§ **Source material**
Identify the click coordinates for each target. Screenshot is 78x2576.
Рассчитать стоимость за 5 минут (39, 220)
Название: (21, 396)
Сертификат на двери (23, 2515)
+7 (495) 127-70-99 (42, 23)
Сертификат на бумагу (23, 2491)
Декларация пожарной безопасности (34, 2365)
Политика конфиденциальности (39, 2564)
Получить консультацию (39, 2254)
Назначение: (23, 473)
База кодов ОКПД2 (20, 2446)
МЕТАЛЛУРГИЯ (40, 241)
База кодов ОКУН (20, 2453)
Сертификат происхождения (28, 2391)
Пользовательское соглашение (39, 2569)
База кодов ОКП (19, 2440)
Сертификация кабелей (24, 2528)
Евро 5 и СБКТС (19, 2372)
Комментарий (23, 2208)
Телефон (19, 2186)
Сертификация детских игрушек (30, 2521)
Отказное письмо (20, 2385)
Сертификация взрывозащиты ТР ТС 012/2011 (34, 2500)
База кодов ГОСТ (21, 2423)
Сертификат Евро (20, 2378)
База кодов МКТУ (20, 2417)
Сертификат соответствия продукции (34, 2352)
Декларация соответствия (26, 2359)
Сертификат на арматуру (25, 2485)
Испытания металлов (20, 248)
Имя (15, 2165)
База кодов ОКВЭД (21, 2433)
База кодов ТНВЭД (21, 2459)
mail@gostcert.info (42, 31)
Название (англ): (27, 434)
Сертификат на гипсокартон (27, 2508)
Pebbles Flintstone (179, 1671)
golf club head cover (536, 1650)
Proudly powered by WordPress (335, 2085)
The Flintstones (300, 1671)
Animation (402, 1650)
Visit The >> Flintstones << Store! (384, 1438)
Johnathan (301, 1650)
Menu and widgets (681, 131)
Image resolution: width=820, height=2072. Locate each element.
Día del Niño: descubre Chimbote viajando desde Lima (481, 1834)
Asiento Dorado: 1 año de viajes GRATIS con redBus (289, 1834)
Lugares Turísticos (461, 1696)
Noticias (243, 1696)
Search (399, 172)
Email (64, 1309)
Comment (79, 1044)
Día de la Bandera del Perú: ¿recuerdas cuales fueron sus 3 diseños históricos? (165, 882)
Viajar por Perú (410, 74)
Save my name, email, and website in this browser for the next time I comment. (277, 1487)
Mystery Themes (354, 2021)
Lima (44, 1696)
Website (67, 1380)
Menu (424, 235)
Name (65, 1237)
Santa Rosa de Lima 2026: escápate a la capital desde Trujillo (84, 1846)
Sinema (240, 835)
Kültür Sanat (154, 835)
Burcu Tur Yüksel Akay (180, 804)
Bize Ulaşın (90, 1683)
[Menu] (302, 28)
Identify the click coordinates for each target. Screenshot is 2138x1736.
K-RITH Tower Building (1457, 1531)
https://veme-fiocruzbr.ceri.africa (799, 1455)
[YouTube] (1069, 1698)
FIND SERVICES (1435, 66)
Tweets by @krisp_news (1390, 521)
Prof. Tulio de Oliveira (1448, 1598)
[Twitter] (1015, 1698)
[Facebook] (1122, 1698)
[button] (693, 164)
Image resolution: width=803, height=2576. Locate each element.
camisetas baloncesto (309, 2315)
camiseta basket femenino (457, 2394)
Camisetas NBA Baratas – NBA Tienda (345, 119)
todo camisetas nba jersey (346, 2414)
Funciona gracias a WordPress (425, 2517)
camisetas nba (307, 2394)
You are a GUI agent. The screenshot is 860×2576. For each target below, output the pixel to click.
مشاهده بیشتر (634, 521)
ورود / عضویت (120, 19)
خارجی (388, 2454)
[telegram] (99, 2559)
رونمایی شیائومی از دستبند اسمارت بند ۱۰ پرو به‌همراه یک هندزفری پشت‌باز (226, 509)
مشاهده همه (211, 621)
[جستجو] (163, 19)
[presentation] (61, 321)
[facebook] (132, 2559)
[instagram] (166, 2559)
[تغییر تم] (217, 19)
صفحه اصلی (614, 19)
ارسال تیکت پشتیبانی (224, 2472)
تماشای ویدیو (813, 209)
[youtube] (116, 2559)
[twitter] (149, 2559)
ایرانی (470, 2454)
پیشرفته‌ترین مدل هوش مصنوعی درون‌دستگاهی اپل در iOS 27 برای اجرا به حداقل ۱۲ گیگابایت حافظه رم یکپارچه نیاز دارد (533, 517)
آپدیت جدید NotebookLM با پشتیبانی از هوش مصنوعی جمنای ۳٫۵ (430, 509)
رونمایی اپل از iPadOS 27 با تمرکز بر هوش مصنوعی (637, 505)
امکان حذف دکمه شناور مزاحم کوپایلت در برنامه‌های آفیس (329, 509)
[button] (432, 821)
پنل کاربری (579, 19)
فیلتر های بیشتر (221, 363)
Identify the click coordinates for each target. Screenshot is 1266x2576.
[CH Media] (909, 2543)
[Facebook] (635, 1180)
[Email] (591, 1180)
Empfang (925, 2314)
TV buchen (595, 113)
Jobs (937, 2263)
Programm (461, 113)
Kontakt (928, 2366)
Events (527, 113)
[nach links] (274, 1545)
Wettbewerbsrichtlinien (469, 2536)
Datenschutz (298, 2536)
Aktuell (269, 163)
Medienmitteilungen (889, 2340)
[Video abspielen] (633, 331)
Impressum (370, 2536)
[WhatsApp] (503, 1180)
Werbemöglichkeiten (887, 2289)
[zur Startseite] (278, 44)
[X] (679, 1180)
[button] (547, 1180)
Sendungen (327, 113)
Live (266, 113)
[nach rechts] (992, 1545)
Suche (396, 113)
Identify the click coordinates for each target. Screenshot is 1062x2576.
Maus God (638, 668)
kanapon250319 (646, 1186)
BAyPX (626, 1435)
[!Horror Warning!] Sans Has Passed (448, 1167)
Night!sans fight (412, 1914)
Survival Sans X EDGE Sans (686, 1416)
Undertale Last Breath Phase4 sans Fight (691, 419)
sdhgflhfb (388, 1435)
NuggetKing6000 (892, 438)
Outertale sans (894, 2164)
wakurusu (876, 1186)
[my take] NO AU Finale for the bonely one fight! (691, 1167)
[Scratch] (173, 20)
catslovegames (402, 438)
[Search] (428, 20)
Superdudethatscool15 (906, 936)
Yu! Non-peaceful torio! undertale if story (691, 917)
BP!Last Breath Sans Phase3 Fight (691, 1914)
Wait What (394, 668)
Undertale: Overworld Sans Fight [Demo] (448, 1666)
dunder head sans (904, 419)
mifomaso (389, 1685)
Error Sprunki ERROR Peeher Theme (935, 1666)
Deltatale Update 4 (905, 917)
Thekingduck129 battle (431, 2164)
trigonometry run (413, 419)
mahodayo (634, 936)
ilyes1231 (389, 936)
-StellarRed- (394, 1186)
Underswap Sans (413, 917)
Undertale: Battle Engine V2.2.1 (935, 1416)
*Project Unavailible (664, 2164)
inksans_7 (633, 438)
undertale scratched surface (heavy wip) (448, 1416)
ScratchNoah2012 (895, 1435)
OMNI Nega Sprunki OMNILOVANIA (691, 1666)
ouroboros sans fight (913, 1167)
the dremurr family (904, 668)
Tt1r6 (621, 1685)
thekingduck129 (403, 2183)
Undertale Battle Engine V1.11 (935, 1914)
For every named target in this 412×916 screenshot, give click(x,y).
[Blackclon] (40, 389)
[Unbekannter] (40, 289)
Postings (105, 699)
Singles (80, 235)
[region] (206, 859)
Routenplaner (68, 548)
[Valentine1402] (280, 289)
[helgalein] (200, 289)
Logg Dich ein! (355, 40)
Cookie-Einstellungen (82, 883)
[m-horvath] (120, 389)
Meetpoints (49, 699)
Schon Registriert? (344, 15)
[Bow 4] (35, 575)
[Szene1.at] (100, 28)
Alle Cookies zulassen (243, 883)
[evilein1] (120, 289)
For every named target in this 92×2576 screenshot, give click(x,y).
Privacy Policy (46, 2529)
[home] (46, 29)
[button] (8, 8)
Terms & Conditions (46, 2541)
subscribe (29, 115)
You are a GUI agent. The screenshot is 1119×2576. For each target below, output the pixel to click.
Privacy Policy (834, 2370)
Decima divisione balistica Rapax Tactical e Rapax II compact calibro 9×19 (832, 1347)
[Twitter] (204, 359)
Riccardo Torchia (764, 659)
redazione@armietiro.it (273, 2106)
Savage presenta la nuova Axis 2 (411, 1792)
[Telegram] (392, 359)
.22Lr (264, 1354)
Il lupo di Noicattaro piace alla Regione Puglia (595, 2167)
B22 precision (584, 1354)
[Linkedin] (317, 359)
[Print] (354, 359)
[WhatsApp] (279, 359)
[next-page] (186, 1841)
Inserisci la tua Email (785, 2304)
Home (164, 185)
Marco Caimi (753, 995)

§ **Problem**
Each line that holds the word "Сертификат" should be extracted from the records.

§ **Result below**
Сертификат на двери (23, 2515)
Сертификат на бумагу (23, 2491)
Сертификат происхождения (28, 2391)
Сертификат Евро (20, 2378)
Сертификат соответствия продукции (34, 2352)
Сертификат на арматуру (25, 2485)
Сертификат на гипсокартон (27, 2508)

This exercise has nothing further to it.